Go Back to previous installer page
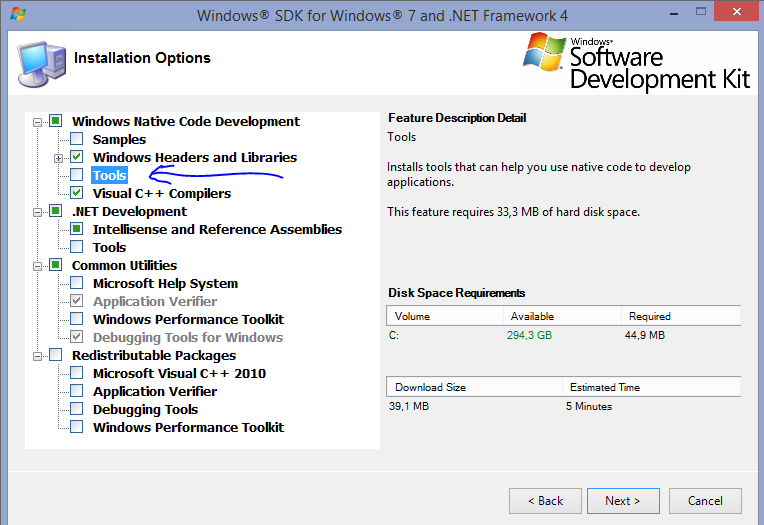764x525 pixels. pyautogui.click(x=545, y=501)
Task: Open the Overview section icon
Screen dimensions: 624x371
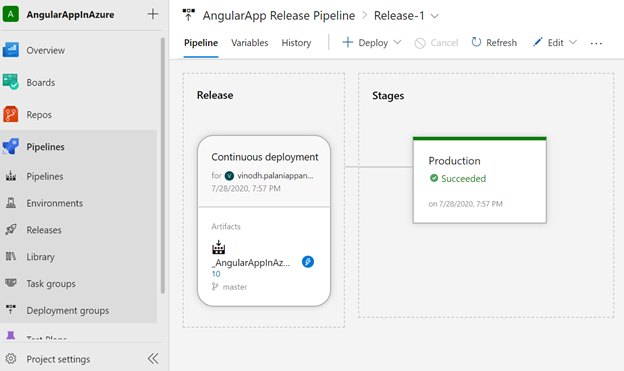Action: point(11,50)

---

● WHAT THE TASK REQUIRES:
Leave the pictures out and reproduce exactly the lines from the line with "Task: Open the Overview section icon" to the end of the material above.

● ANSWER AREA:
Task: Open the Overview section icon
Screen dimensions: 624x371
Action: point(11,50)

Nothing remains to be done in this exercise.